● Data lines

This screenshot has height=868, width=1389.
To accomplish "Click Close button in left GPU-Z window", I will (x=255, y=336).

==

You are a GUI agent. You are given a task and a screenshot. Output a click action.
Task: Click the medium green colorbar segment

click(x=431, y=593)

● What to do
Please rewrite the lines from the one containing "This screenshot has height=868, width=1389." through the one containing "will (x=255, y=336).", putting "Close icon" in place of "Close button" and changing nothing else.

● The reply
This screenshot has height=868, width=1389.
To accomplish "Click Close icon in left GPU-Z window", I will (x=255, y=336).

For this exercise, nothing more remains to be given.